Ruxolitinib is effective at controlling hematocrit (HCT) in the majority of patients with polycythemia vera, according to a study presented at the 2023 American Society of Clinical Oncology Annual Meeting.
A recent analysis of ruxolitinib in patients with PV demonstrated durable HCT control and decreased need for therapeutic phlebotomy. “Despite emerging clinical reports, real-world data on HCT control, dose adjustment, and thrombotic risk with [ruxolitinib] are extremely limited,” the researchers wrote.
In this retrospective chart review from 3 centers, lead investigator Aleksander Lech Chojecki and colleagues assessed 69 patients with PV who were treated with ruxolitinib between December 2014 and December 2019.

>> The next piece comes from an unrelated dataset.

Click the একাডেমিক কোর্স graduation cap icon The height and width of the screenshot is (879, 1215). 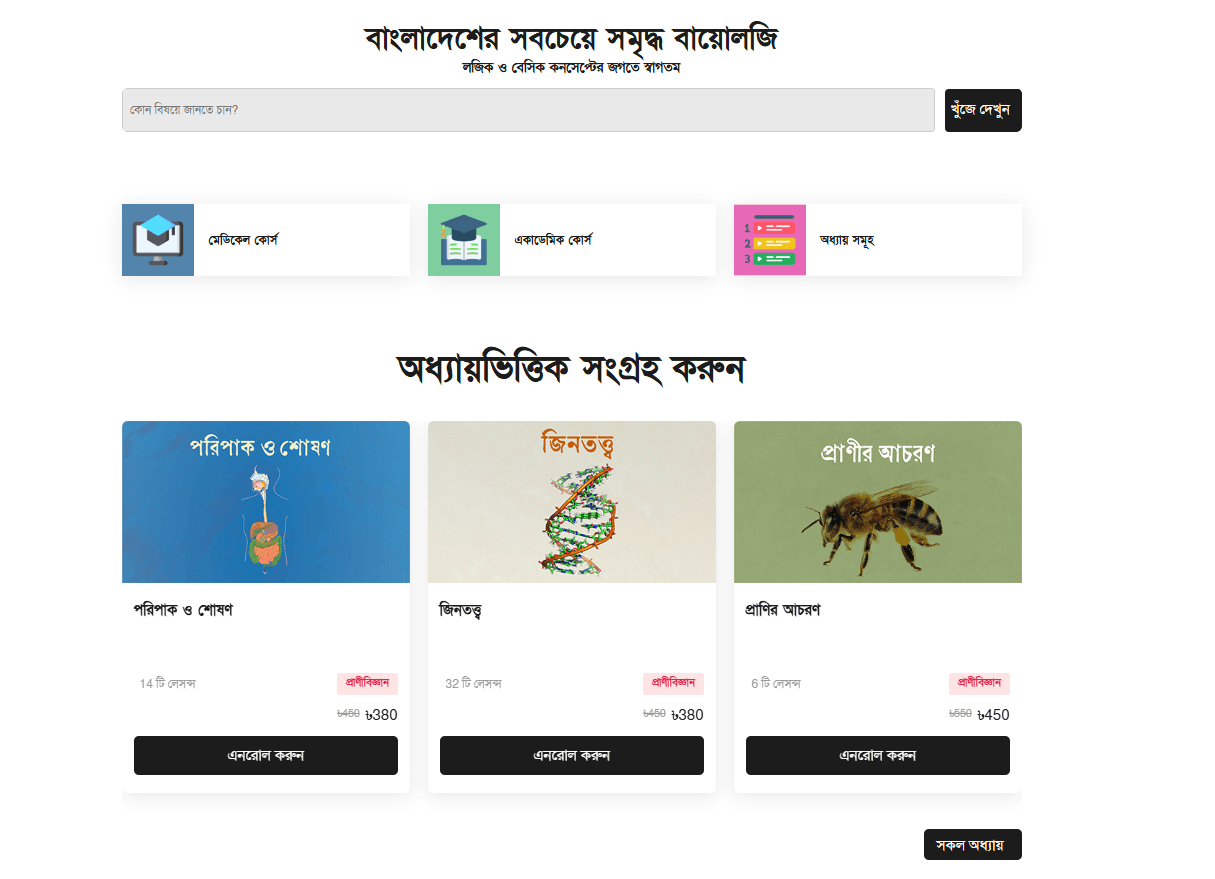click(x=464, y=240)
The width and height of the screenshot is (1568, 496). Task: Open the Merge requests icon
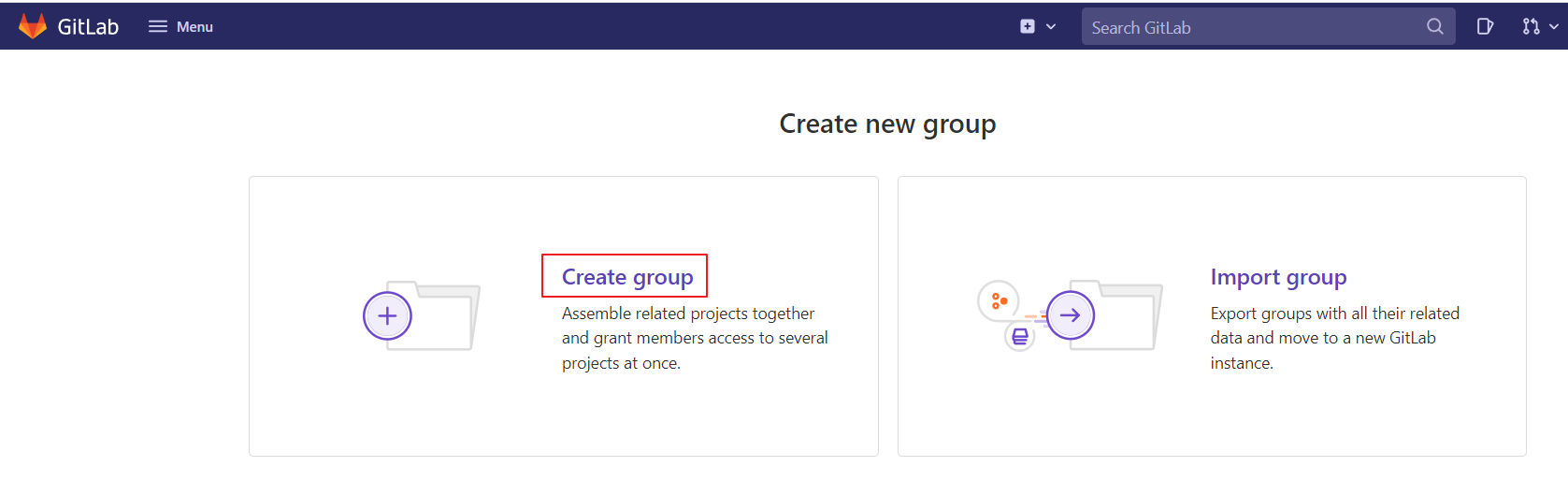pos(1531,27)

Of all evaluated patients, HCT control rates in those treated with ruxolitinib at 3 and 6 months were 88% (52/59) and 89% (47/53), respectively, with no cases of arterial thrombosis observed. The investigators concluded that “[ruxolitinib] was highly effective in controlling HCT in the vast majority of PV [patients] by 3 and 6 months. PV [patients] treated with [ruxolitinib] rarely developed thrombosis. [Ruxolitinib] was well tolerated, and few patients required dose reduction or discontinuation.”
Source: Chojecki AL, Boselli D, Dortilus A, et al. Effect of durable hematocrit control and minimal thrombotic risk in real-world polycythemia vera patients treated with ruxolitinib. Abstract #e19080. Published for the 2023 ASCO Annual Meeting; June 2-6, 2023; Chicago, Illinois.